---------- Material supplied ----------

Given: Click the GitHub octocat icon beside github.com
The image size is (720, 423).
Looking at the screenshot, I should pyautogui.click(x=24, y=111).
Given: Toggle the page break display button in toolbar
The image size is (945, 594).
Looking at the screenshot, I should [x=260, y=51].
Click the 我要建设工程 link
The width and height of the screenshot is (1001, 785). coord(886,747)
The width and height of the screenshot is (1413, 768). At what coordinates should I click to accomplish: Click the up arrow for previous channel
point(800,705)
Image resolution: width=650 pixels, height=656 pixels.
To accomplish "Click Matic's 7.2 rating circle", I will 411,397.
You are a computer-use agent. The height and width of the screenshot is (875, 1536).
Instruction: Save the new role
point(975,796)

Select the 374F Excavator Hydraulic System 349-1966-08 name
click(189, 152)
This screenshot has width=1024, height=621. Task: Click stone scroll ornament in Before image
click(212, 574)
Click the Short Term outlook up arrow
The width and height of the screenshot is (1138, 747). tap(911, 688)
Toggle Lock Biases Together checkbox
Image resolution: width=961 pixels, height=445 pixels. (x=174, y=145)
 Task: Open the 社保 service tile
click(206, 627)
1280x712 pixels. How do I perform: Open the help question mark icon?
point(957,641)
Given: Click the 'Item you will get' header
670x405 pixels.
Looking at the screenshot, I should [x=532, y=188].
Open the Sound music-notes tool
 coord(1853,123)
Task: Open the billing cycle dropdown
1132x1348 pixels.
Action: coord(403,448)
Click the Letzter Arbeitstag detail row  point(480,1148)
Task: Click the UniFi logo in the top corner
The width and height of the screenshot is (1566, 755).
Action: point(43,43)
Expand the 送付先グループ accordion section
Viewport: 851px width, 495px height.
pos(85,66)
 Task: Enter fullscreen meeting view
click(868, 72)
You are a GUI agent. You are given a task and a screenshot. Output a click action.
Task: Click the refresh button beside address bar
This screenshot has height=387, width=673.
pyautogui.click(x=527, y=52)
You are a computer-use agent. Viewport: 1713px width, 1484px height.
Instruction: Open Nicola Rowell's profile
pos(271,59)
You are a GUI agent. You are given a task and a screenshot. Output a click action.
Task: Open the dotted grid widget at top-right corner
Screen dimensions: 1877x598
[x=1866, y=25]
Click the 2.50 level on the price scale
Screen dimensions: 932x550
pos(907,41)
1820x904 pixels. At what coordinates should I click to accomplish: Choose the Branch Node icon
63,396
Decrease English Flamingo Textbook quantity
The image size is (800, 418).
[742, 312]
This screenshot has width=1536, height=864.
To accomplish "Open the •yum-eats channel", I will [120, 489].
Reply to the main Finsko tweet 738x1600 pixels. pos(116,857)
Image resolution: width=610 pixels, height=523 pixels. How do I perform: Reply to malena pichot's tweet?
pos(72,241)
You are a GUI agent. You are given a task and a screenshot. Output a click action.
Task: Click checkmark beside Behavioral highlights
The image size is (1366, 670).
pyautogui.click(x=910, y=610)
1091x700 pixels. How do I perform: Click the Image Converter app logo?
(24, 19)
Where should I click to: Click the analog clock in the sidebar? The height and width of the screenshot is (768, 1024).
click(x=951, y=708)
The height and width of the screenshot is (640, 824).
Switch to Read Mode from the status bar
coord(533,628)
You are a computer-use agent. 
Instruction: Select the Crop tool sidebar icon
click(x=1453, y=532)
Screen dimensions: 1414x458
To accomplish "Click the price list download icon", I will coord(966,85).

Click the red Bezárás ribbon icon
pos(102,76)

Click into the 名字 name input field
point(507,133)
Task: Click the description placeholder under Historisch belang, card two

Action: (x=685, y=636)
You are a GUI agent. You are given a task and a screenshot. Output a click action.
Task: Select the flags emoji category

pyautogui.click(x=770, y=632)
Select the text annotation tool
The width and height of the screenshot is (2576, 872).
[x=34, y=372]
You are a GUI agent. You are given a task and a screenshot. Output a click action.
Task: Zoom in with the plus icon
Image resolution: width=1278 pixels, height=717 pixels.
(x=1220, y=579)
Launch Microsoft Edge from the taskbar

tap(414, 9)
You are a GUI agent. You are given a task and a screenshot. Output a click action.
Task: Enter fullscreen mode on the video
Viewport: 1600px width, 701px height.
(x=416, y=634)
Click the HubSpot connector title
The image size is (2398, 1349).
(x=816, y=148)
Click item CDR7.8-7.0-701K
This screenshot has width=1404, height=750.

----------

Instructions for the task:
Set down each entry above again exactly as it reads.

Result:
Given: Click the GitHub octocat icon beside github.com
The image size is (720, 423).
Looking at the screenshot, I should pyautogui.click(x=24, y=111).
Given: Toggle the page break display button in toolbar
The image size is (945, 594).
Looking at the screenshot, I should [x=260, y=51].
Click the 我要建设工程 link
The width and height of the screenshot is (1001, 785). coord(886,747)
The width and height of the screenshot is (1413, 768). At what coordinates should I click to accomplish: Click the up arrow for previous channel
point(800,705)
Image resolution: width=650 pixels, height=656 pixels.
To accomplish "Click Matic's 7.2 rating circle", I will 411,397.
You are a computer-use agent. The height and width of the screenshot is (875, 1536).
Instruction: Save the new role
point(975,796)

Select the 374F Excavator Hydraulic System 349-1966-08 name
click(189, 152)
This screenshot has width=1024, height=621. Task: Click stone scroll ornament in Before image
click(212, 574)
Click the Short Term outlook up arrow
The width and height of the screenshot is (1138, 747). tap(911, 688)
Toggle Lock Biases Together checkbox
Image resolution: width=961 pixels, height=445 pixels. (x=174, y=145)
 Task: Open the 社保 service tile
click(206, 627)
1280x712 pixels. How do I perform: Open the help question mark icon?
point(957,641)
Given: Click the 'Item you will get' header
670x405 pixels.
Looking at the screenshot, I should [x=532, y=188].
Open the Sound music-notes tool
 coord(1853,123)
Task: Open the billing cycle dropdown
1132x1348 pixels.
Action: coord(403,448)
Click the Letzter Arbeitstag detail row  point(480,1148)
Task: Click the UniFi logo in the top corner
The width and height of the screenshot is (1566, 755).
Action: point(43,43)
Expand the 送付先グループ accordion section
Viewport: 851px width, 495px height.
pos(85,66)
 Task: Enter fullscreen meeting view
click(868, 72)
You are a GUI agent. You are given a task and a screenshot. Output a click action.
Task: Click the refresh button beside address bar
This screenshot has height=387, width=673.
pyautogui.click(x=527, y=52)
You are a computer-use agent. Viewport: 1713px width, 1484px height.
Instruction: Open Nicola Rowell's profile
pos(271,59)
You are a GUI agent. You are given a task and a screenshot. Output a click action.
Task: Open the dotted grid widget at top-right corner
Screen dimensions: 1877x598
[x=1866, y=25]
Click the 2.50 level on the price scale
Screen dimensions: 932x550
pos(907,41)
1820x904 pixels. At what coordinates should I click to accomplish: Choose the Branch Node icon
63,396
Decrease English Flamingo Textbook quantity
The image size is (800, 418).
[742, 312]
This screenshot has width=1536, height=864.
To accomplish "Open the •yum-eats channel", I will [120, 489].
Reply to the main Finsko tweet 738x1600 pixels. pos(116,857)
Image resolution: width=610 pixels, height=523 pixels. How do I perform: Reply to malena pichot's tweet?
pos(72,241)
You are a GUI agent. You are given a task and a screenshot. Output a click action.
Task: Click checkmark beside Behavioral highlights
The image size is (1366, 670).
pyautogui.click(x=910, y=610)
1091x700 pixels. How do I perform: Click the Image Converter app logo?
(24, 19)
Where should I click to: Click the analog clock in the sidebar? The height and width of the screenshot is (768, 1024).
click(x=951, y=708)
The height and width of the screenshot is (640, 824).
Switch to Read Mode from the status bar
coord(533,628)
You are a computer-use agent. 
Instruction: Select the Crop tool sidebar icon
click(x=1453, y=532)
Screen dimensions: 1414x458
To accomplish "Click the price list download icon", I will coord(966,85).

Click the red Bezárás ribbon icon
pos(102,76)

Click into the 名字 name input field
point(507,133)
Task: Click the description placeholder under Historisch belang, card two

Action: (x=685, y=636)
You are a GUI agent. You are given a task and a screenshot. Output a click action.
Task: Select the flags emoji category

pyautogui.click(x=770, y=632)
Select the text annotation tool
The width and height of the screenshot is (2576, 872).
[x=34, y=372]
You are a GUI agent. You are given a task and a screenshot. Output a click action.
Task: Zoom in with the plus icon
Image resolution: width=1278 pixels, height=717 pixels.
(x=1220, y=579)
Launch Microsoft Edge from the taskbar

tap(414, 9)
You are a GUI agent. You are given a task and a screenshot. Output a click action.
Task: Enter fullscreen mode on the video
Viewport: 1600px width, 701px height.
(x=416, y=634)
Click the HubSpot connector title
The image size is (2398, 1349).
(x=816, y=148)
Click item CDR7.8-7.0-701K
This screenshot has width=1404, height=750.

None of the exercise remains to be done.